The Atlantic‘s Jemele Hill dropped the hammer on her former employer ESPN for what she called the company’s “soft” coverage of UFC President Dana White slapping his wife.
White and his wife got into a physical altercation while they rang in the New Year at a nightclub in San Lucas, Mexico. White’s wife, Anne, slapped him, and he slapped her face before others separated the two.
In 2019 ESPN started to broadcast UFC events after they agreed to a five-year deal. Hill was at ESPN for 12 years before she left for the Atlantic in 2018, and on Tuesday, she wrote a column that criticized her former employer for the coverage of the incident between White and his wife.
“The issue isn’t that ESPN has ignored White’s situation entirely.
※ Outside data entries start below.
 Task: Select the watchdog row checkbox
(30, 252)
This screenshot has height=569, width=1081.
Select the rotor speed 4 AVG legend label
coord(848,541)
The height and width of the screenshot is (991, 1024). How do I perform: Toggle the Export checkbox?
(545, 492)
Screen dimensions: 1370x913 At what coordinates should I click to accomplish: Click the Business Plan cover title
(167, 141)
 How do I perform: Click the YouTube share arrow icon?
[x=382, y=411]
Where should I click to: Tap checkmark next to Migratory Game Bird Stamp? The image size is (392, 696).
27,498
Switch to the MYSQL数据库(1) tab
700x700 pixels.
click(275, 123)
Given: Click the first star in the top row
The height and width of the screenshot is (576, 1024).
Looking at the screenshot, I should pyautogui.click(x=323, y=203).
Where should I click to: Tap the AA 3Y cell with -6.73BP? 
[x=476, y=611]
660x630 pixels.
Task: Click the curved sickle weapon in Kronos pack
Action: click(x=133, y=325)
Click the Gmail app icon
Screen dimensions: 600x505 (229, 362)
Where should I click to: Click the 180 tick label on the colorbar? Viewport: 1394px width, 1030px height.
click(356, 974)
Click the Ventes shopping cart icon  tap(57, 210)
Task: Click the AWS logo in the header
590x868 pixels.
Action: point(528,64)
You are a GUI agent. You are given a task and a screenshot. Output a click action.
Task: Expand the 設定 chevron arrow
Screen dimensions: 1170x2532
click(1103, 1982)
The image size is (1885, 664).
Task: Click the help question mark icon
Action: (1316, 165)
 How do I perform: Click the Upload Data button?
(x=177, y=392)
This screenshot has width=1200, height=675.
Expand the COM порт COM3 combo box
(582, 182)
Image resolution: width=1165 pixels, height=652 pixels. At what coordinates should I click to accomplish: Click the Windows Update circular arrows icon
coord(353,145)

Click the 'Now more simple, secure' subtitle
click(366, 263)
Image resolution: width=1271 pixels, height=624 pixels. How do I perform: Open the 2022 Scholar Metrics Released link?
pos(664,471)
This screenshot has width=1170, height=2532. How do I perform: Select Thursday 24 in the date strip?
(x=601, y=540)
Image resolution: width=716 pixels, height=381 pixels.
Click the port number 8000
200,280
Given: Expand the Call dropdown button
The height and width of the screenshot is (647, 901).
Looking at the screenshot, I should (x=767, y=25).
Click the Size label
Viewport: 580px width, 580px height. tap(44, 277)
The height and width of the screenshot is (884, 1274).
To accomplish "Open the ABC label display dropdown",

It’s just that the coverage of the incident has overall been pretty soft,” Hill wrote in The Atlantic. “Having worked at ESPN for 12 years, I know intimately the difference between cursory coverage and nonstop national conversation fielded by the massive sports media machine.”
Hill pivoted and used the example of ESPN’s coverage when Brooklyn Nets star Kyrie Irving decided to share a clip from a documentary that contained many anti-Semitic tropes. ESPN covered Irving heavily after he shared the clip and when he was suspended by the Nets for his lack of empathy when given a chance to apologize.
“The most recent example of the latter is the Brooklyn Nets star Kyrie Irving, who became a daily fixture in ESPN’s news coverage and commentary after he was suspended for posting a link on his social media to an anti-Semitic film,” Hill added.
Hill felt it was weird that many people stood up for White, even after White went on TMZ Sports and admitted his actions were wrong.
“The grand irony of all of this is that White doesn’t actually seem eager to accept the graciousness that others are so willing to give him,” Hill continued.
“White isn’t offering any excuses, so why is almost everyone else doing it?” Hill questioned.
Hill’s tone is similar to another former ESPN employee, Dan Le Batard. The podcast host believed ESPN’s coverage of White was lackadaisical because “they’re compromised here by business interest.”
Current ESPN employee Stephen A. Smith admitted that he and White were close friends but thinks White’s punishment should be the same as if White disciplined one of his fighters for the same crime.
New: The Mediaite One-Sheet "Newsletter of Newsletters"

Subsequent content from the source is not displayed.